Donna Crane, policy director at NARAL Pro-Choice America, gave an overview of what we can expect from Congress and the states in the next year. She drew special attention to a new law in Nebraska that bans abortion at 20 weeks, without an adequate exception for threats to a woman's health, for cases in which the pregnancy was the result of rape or incest, or for cases of fetal anomaly. The law targeted Dr. LeRoy Carhart, whose practice is located in Nebraska. Anti-choice groups are threatening to pass copycat laws in other states in 2011. 

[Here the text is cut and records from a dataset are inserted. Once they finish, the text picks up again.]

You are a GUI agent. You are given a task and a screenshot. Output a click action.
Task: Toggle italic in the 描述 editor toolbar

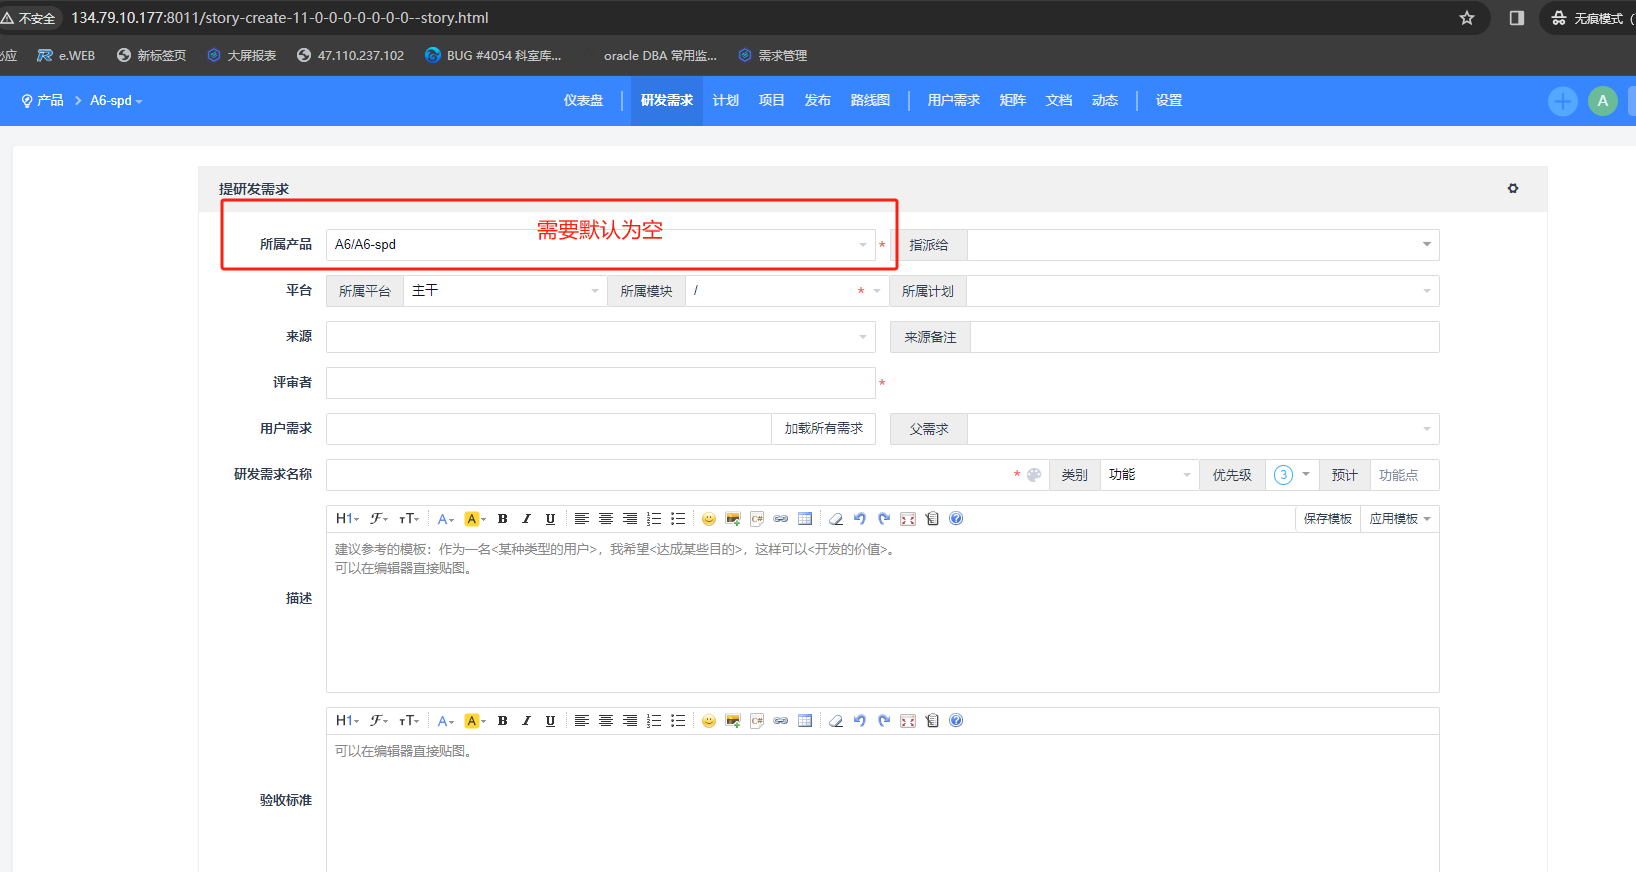click(526, 519)
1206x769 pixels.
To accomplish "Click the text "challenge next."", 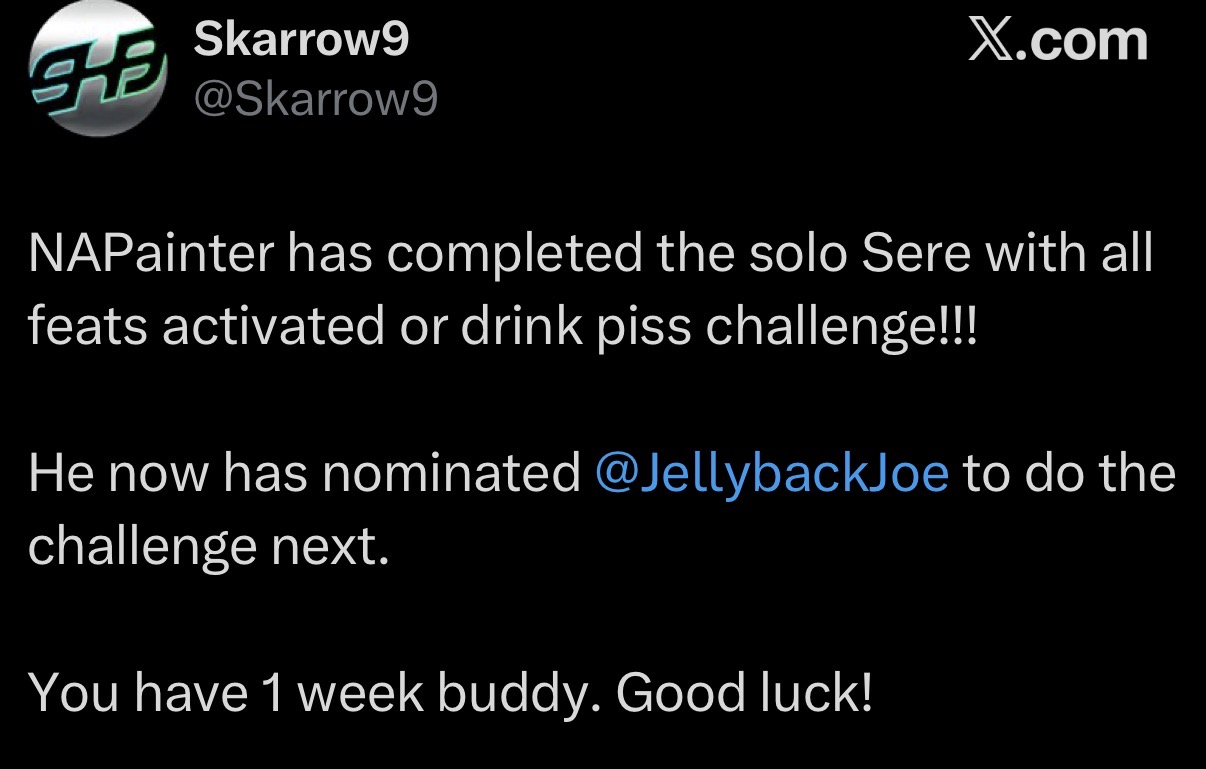I will [x=207, y=545].
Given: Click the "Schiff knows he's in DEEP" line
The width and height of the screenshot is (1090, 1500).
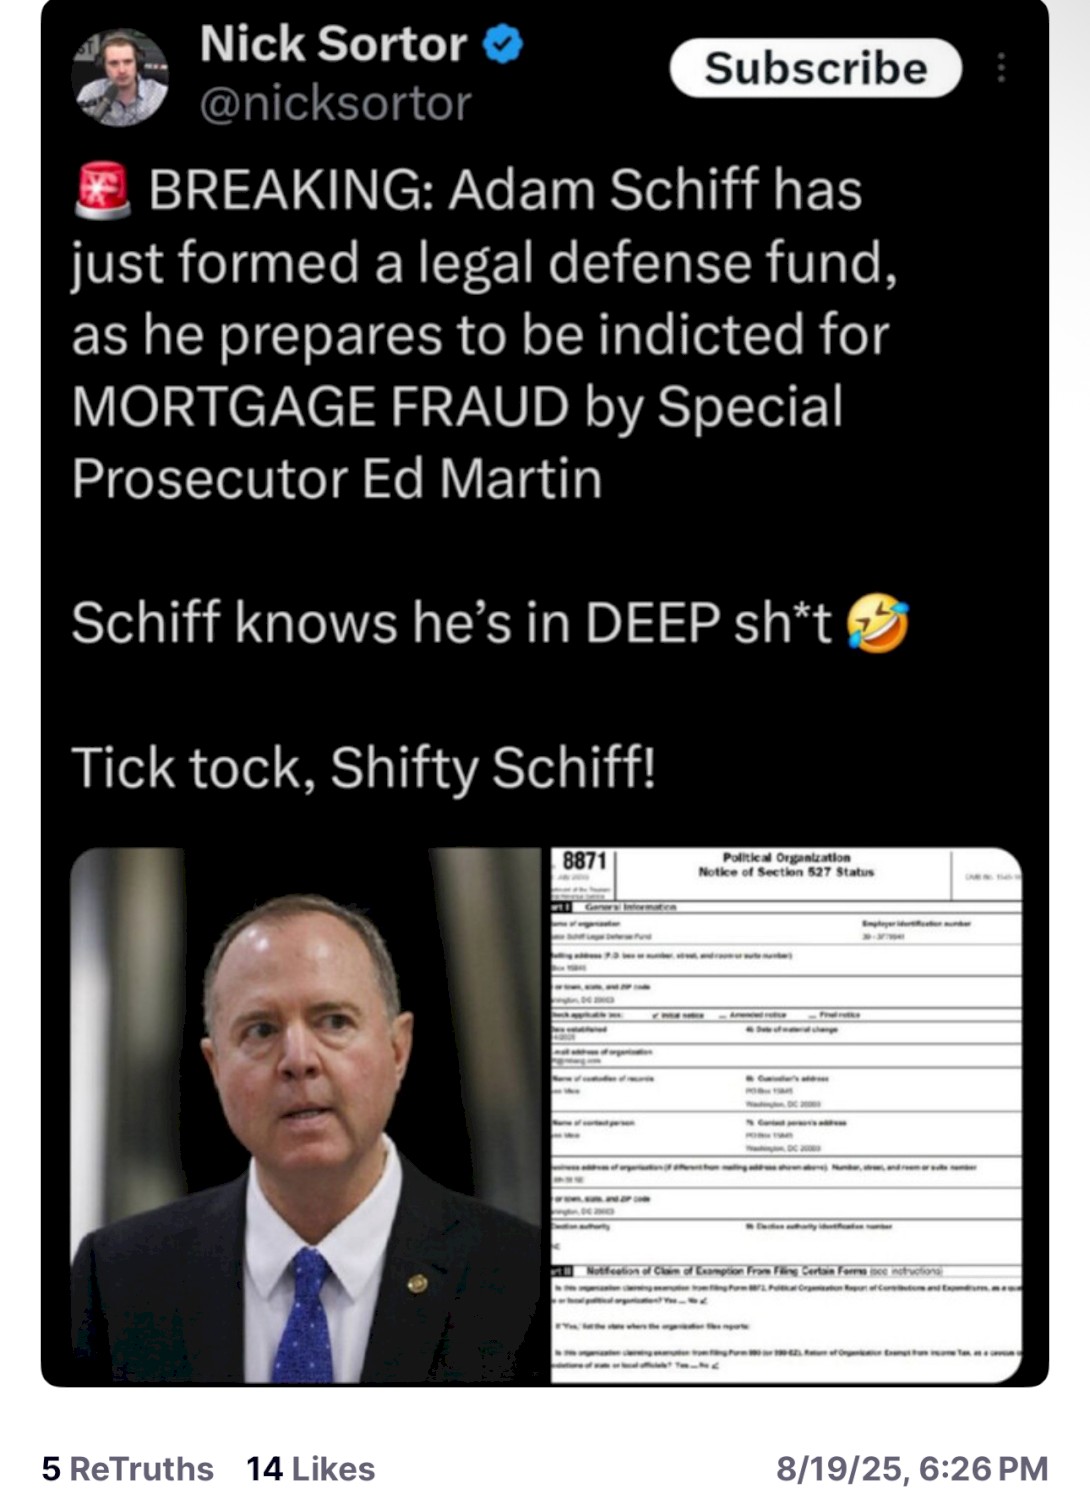Looking at the screenshot, I should point(450,624).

New Hampshire received an A- grade in the new Who Decides?, and has a history of strong bipartisan support for the right to choose. But anti-choice gains in both houses of the state legislature could threaten New Hampshire's pro-choice status. Olivo said that, as recent as yesterday, legislative leaders had vowed to pass a parental-involvement mandate that could jeopardize the health and safety of vulnerable teens.  A bipartisan coalition of lawmakers repealed a similar measure in 2007. That law had been the focus of a court challenge that went to the U.S. Supreme Court.

NARAL Pro-Choice New Hampshire will work closely with pro-choice Gov. John Lynch to make sure that a woman's right to make personal, private medical decisions doesn't go the way of the Old Man of the Mountain.